Interstitial mammoplasty by liquid paraffin injection, was used in the early 1900s until silicone was introduced (2). However, this method had serious complications, including local granulomatous reactions, material-induced mastitis, foreign body reactions, fibrosis, material migration, and autoimmune reactions (3). In addition, liquid paraffin was reported to interfere with physical examinations, mammography, and ultrasonography (45). Dynamic contrast enhanced MR imaging is a reliable imaging modality, in patients with foreign body injection (6).
Contralateral internal mammary silicone lymphadenopathy, as a complication of breast prosthesis implantation, has been described twice in literature (78).
This case demonstrates that in a patient with disrupted lymph drainage due to prior mastectomy and axillary node dissection for breast cancer, paraffin particles in breast parenchyma can migrate to internal mammary lymph nodes that imitate cancer metastasis. Although FDG positive lesions have high likelihood of harboring malignancy, false-positive uptake is not uncommon, and differential diagnosis of such lesions includes infection, inflammation, and granulomatous, including foreign body, related changes (9). Lymphadenopathy in patients with history of breast cancer raises concern of recurrence, and warrants prompt evaluation to prevent delays in diagnosis and treatment. Enlarged internal mammary nodes present a diagnostic challenge, due to interference by foreign body granuloma induced by paraffin injection on ultrasound, inaccessibility, and sample errors associated with imaging guided percutaneous needle biopsy (1). Video-assisted thoracoscopy provides reliable means of achieving accurate diagnosis.
In conclusion, we report a rare case of contralateral internal mammary paraffin lymphadenopathy suspicious of breast cancer metastasis, in a patient with history of breast cancer and previous interstitial mammoplasty by paraffin injection in both breasts.

Figures and Tables

Fig. 1

A 58-year-old woman with history of left breast cancer, and previous interstitial mammoplasty via paraffin injection in both breasts. (a, b) Axial contrast-enhanced T1-weighted breast MR images showing two enlarged lymph nodes (0.8-cm and 1.0-cm) at the right first, and third intercostal spaces (arrows). (c) Axial PET-CT image showing increased FDG uptake, confined to the same right internal mammary lymph nodes (arrow). (d) Pre-operative axial PET-CT image at the same anatomical level as in (c) showing no FDG uptake.

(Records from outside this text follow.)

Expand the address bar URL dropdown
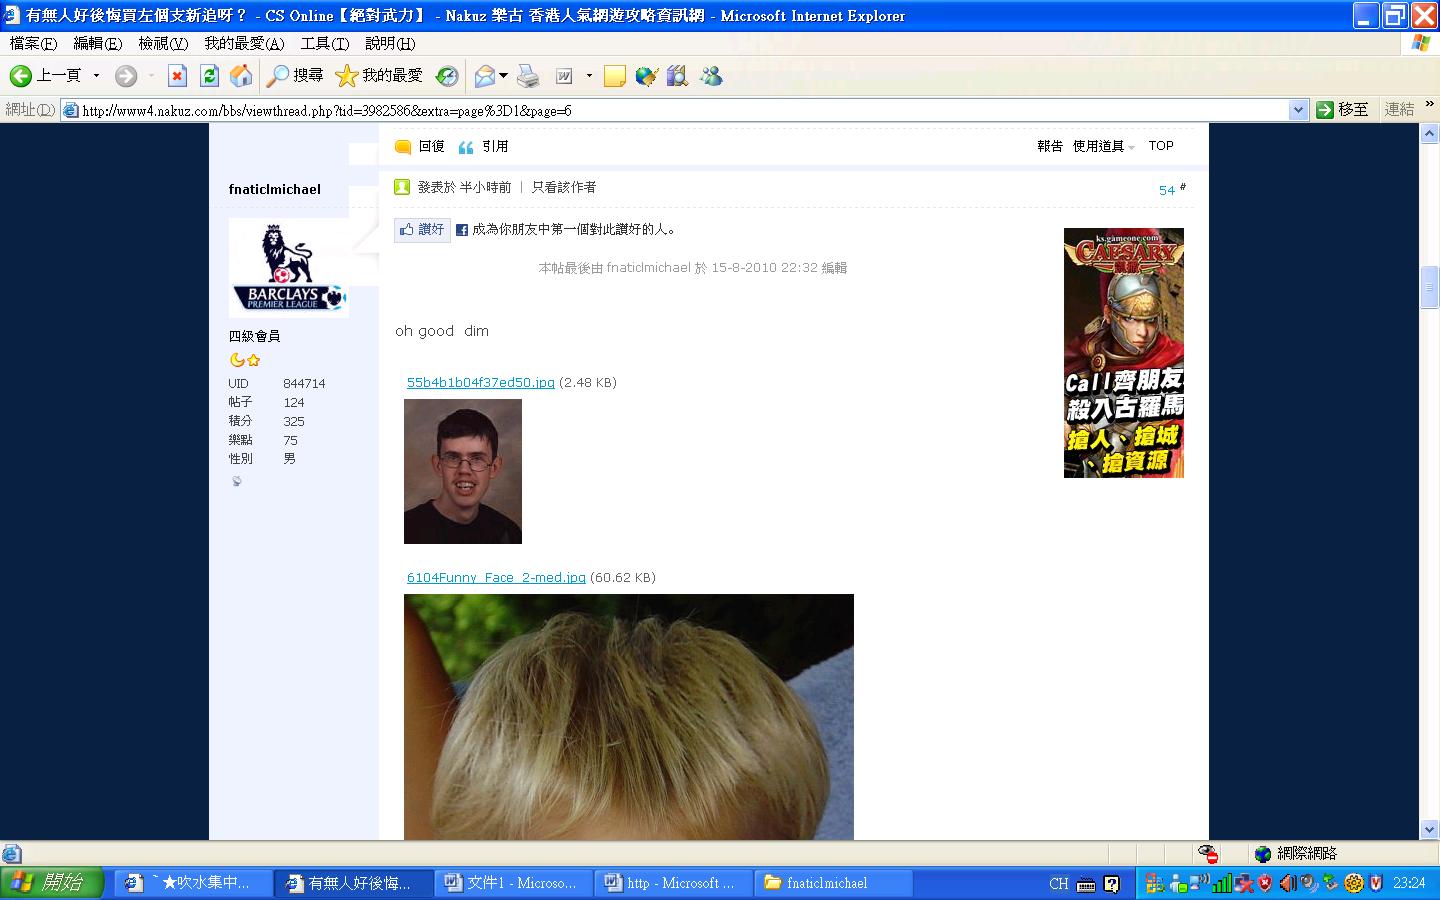 click(1298, 110)
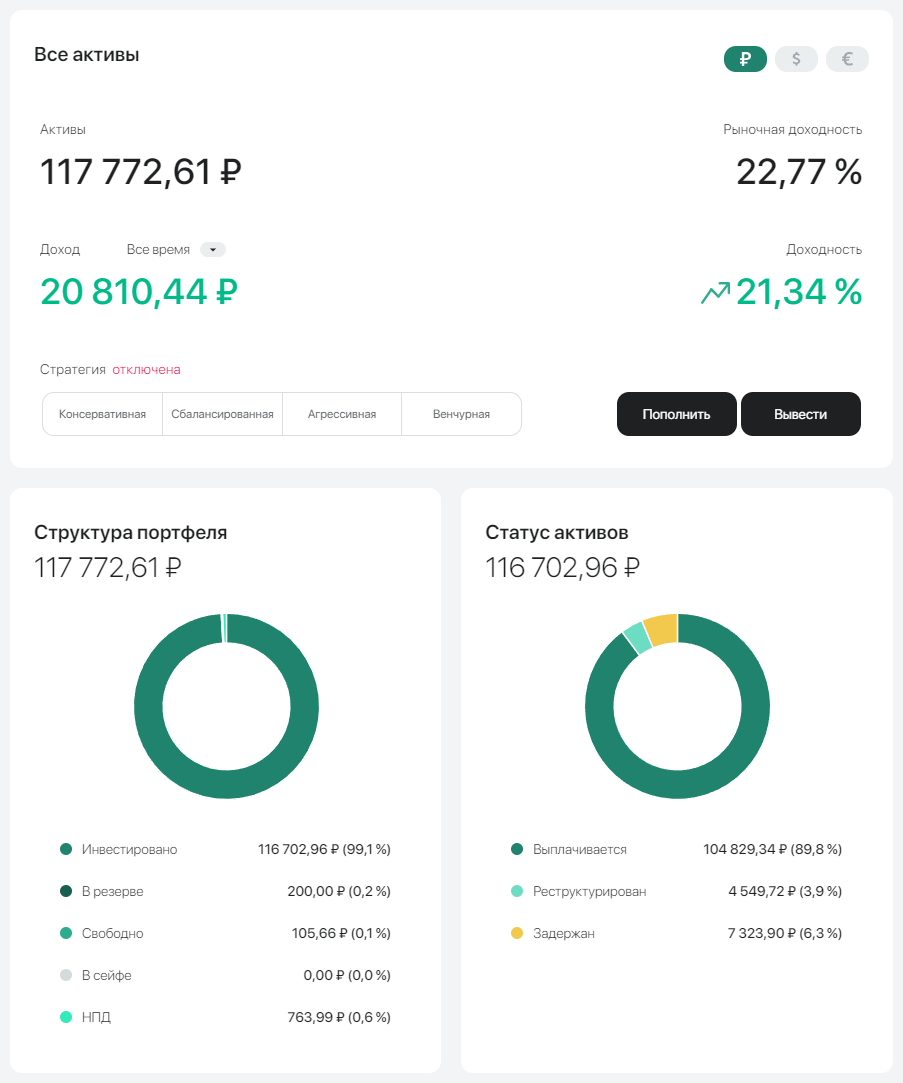Switch currency to US dollar

click(x=796, y=59)
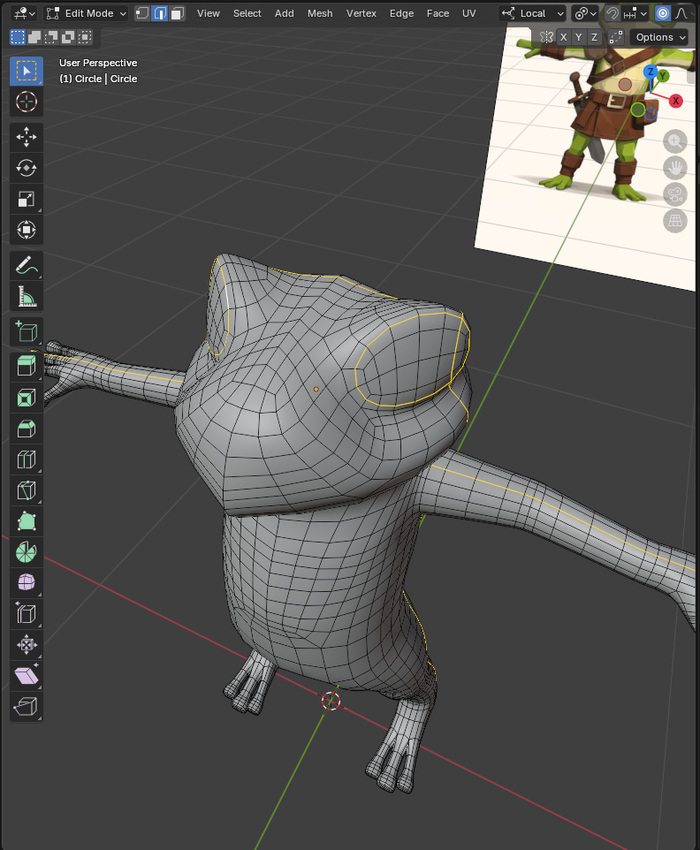Click the red X axis gizmo handle
This screenshot has height=850, width=700.
[x=676, y=101]
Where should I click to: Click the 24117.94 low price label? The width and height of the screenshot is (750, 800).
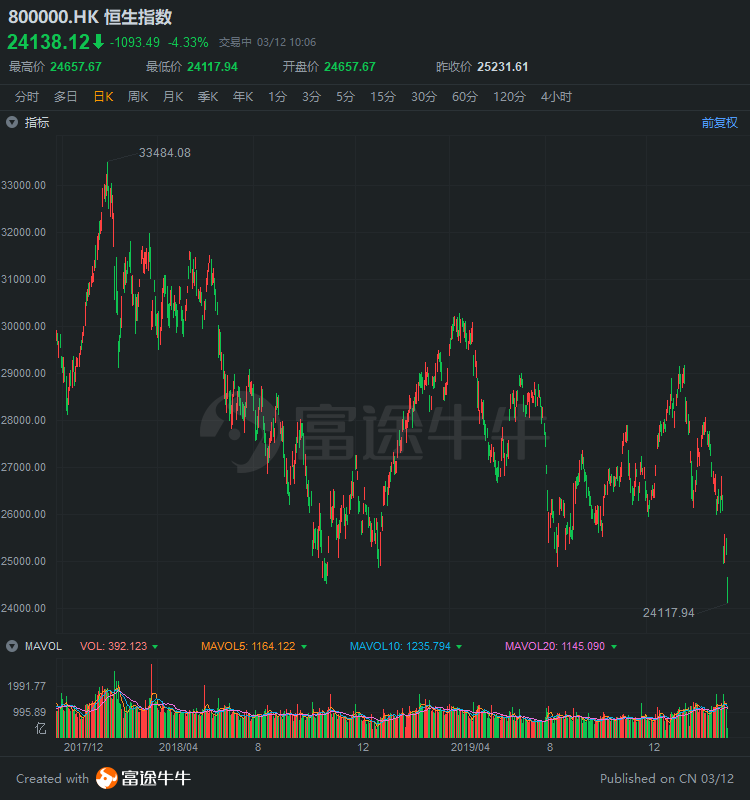(x=668, y=612)
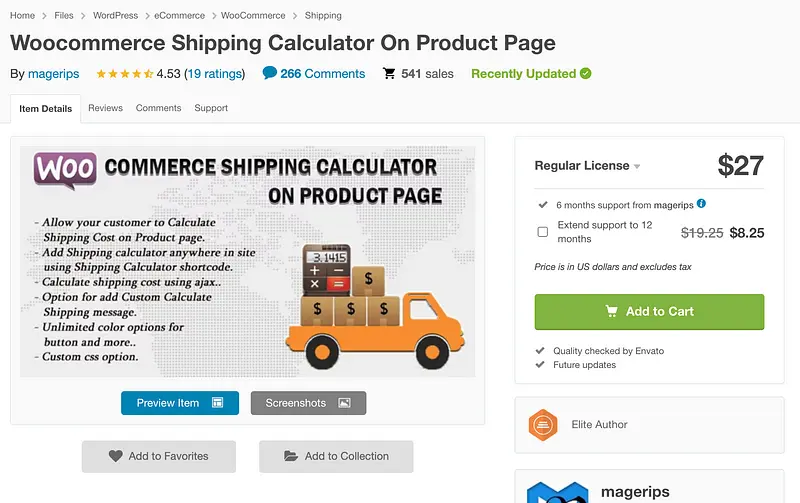
Task: Click the support info icon beside magerips
Action: coord(701,204)
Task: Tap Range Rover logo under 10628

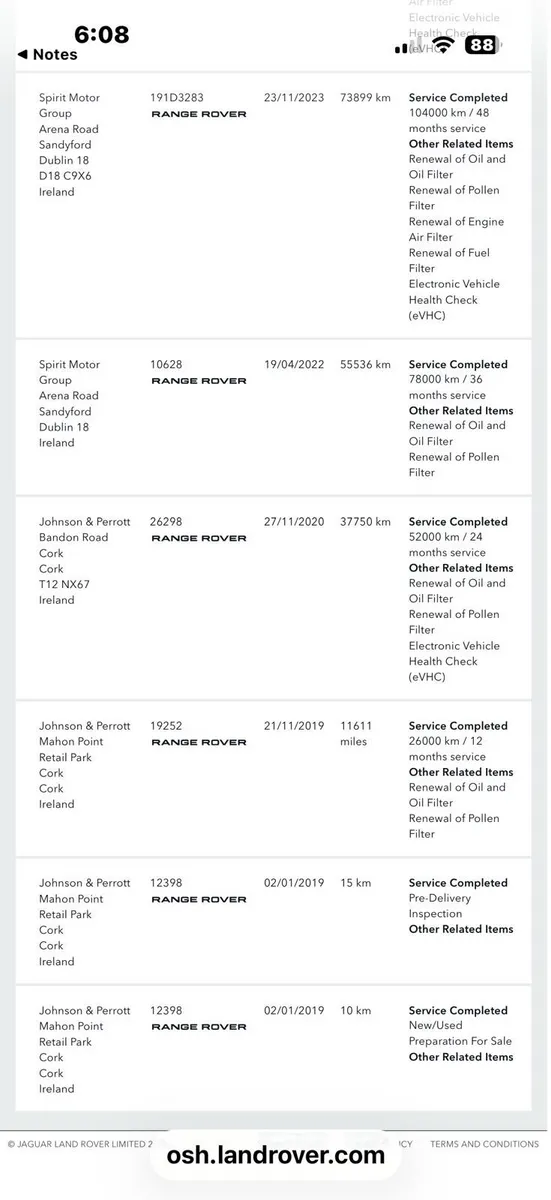Action: 199,381
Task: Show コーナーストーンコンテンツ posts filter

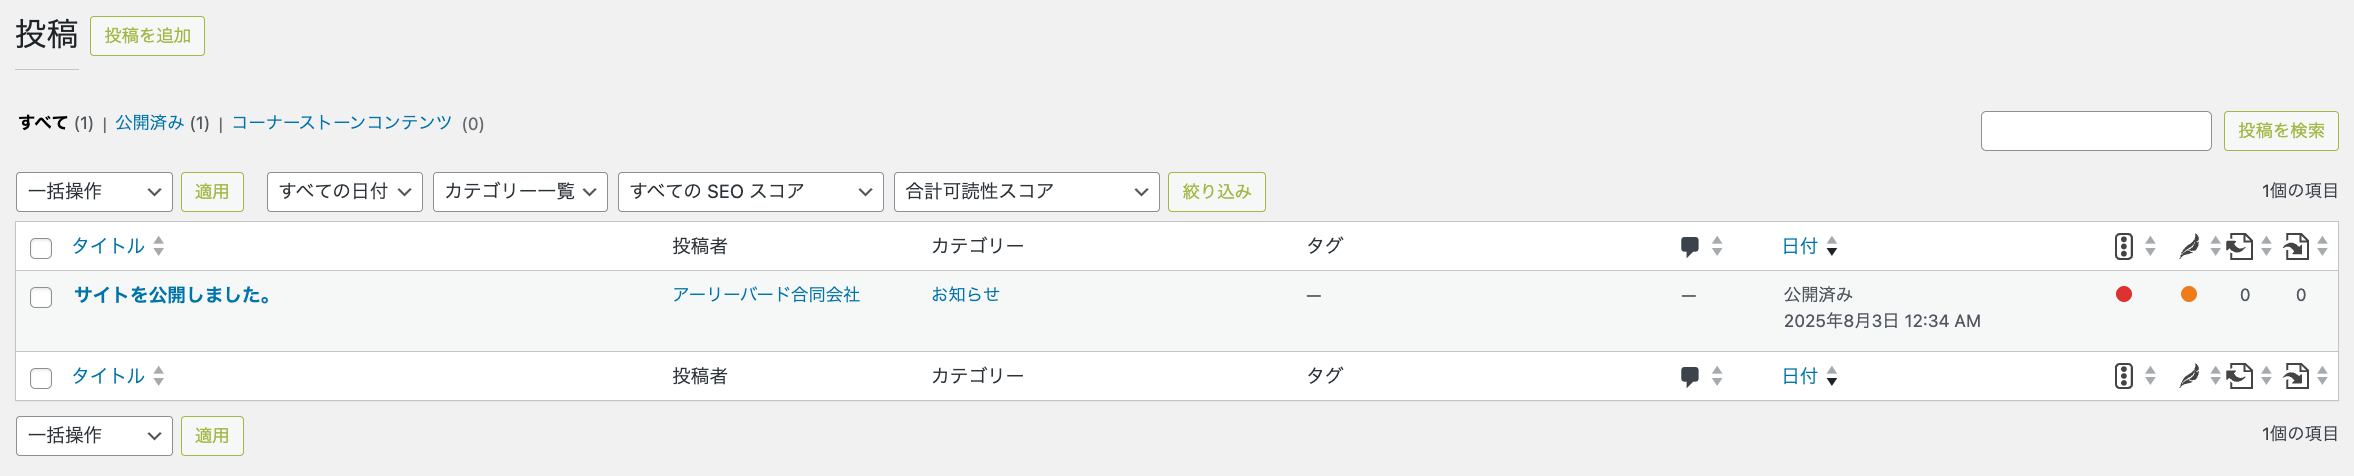Action: coord(342,123)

(e) Photomicrograph of histopathological specimen showing drained lipoid droplets, into the lymph node. Multiple empty spaces show a relatively thick and fibrotic wall (arrow). Macrophages with microvesicles, are also dispersed in the lymph node (arrowhead) (Hematoxylin & Eosin staining, × 400). (f) Photomicrograph of histopathological specimen, showing refractile material in empty cystic spaces (arrow) (Hematoxylin & Eosin staining, × 400).